A LOGOP has the same structure as a L</BINOP>, two children, just the
second field has another name C<op_other> instead of C<op_last>.
But as you see on the list below, the two arguments as above are optional and
not strictly required.
struct logop {
BASEOP
OP * op_first;
OP * op_other;
};
$ perl -F"/\cI+/" -ane 'print if $F[3] =~ /\|$/' opcode.pl
regcomp regexp compilation ck_null s| S
substcont substitution iterator ck_null dis|
grepwhile grep iterator ck_null dt|
mapwhile map iterator ck_null dt|
range flipflop ck_null | S S
and logical and (&&) ck_null |
or logical or (||) ck_null |
dor defined or (//) ck_null |
cond_expr conditional expression ck_null d|
andassign logical and assignment (&&=) ck_null s|
orassign logical or assignment (||=) ck_null s|
dorassign defined or assignment (//=) ck_null s|
entergiven given() ck_null d|
enterwhen when() ck_null d|
entertry eval {block} ck_null |
once once ck_null |
=head3 and
Checks for falseness on the first argument on the stack.

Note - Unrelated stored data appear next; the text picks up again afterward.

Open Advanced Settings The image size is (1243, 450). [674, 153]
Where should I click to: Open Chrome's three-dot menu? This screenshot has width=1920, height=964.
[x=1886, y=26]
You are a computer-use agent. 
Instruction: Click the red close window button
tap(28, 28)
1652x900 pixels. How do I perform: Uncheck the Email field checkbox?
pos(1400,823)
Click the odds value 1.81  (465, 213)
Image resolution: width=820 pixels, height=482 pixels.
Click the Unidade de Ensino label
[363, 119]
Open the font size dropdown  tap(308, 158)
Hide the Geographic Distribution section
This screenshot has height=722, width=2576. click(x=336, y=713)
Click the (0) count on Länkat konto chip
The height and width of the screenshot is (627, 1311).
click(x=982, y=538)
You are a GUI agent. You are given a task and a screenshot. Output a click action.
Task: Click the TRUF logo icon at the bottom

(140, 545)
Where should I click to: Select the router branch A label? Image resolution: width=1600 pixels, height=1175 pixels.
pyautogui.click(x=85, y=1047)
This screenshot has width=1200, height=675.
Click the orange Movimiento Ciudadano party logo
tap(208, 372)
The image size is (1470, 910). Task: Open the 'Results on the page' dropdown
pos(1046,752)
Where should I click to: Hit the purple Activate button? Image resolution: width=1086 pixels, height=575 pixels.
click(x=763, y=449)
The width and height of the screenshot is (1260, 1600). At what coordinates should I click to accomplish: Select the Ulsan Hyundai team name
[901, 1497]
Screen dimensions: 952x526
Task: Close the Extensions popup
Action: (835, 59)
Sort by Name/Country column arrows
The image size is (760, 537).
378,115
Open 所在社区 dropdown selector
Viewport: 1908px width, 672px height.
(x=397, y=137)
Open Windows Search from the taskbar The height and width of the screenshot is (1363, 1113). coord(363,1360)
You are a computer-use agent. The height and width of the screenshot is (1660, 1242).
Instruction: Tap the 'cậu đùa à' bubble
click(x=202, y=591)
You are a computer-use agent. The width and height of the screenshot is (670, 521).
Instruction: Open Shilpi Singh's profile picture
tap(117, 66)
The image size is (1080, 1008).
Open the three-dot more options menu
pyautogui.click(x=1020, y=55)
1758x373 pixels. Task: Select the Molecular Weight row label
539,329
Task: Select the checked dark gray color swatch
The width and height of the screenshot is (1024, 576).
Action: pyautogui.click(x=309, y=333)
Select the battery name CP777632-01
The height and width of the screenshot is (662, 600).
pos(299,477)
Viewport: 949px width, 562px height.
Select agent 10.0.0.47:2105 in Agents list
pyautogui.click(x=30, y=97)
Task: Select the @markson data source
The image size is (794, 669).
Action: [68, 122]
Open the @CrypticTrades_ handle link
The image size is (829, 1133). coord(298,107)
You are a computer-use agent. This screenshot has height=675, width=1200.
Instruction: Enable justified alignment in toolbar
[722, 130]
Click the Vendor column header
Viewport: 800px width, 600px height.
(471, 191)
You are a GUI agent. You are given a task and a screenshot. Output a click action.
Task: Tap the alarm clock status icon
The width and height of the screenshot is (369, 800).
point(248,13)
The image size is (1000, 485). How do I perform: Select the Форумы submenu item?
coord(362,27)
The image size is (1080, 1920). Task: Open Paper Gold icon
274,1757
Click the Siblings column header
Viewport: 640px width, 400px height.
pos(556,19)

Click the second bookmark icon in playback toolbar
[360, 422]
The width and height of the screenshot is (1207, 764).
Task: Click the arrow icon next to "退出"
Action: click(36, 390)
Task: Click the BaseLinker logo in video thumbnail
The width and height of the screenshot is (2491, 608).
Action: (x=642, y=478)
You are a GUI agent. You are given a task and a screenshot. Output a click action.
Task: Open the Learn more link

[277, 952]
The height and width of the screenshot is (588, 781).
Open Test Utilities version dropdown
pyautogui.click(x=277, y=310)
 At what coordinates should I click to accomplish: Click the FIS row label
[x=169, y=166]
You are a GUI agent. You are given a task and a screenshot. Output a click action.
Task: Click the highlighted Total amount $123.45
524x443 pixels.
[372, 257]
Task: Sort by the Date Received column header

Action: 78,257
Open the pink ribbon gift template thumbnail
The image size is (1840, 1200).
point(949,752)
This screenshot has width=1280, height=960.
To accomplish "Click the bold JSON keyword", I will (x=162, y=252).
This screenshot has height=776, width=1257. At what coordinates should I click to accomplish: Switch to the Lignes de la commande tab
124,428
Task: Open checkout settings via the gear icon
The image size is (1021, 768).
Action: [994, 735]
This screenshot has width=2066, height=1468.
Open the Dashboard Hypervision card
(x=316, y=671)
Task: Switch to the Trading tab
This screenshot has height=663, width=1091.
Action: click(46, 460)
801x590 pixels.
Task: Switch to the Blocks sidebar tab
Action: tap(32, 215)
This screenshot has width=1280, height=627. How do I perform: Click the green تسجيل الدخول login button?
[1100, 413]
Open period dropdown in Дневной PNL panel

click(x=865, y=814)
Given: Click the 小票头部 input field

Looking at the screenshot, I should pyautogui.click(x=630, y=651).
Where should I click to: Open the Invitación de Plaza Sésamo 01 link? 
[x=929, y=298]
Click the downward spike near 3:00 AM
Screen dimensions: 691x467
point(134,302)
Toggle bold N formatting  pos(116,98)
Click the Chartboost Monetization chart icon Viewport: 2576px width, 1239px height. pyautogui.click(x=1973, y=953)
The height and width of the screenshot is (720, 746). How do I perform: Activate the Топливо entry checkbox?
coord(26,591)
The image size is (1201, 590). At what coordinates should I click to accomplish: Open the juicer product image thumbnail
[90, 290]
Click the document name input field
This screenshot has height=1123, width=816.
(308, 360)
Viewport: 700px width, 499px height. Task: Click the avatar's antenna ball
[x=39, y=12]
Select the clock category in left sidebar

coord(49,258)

If false, returns immediately, keeping the false value on the stack.
If true pops the stack, and returns the op at C<op_other>.
Note: B<and> is also used for a simple B<if> without B<else>/B<elsif>.
The general B<if> is done with L<cond_expr>.
=head3 cond_expr
Checks for trueness on the first argument on the stack.
If true returns the op at C<op_other>, if false C<op_next>.
Note: A simple B<if> without else is done by L<and>.
=head2 LISTOP
X<op_last>
The LISTOP class signifier is B<@>.
struct listop {
BASEOP
OP * op_first;
OP * op_last;
};
This is most complex type, it may have any number of children. The
first child is pointed to by C<op_first> and the last child by
C<op_last>. The children in between can be found by iteratively
following the C<op_sibling> pointer from the first child to the last.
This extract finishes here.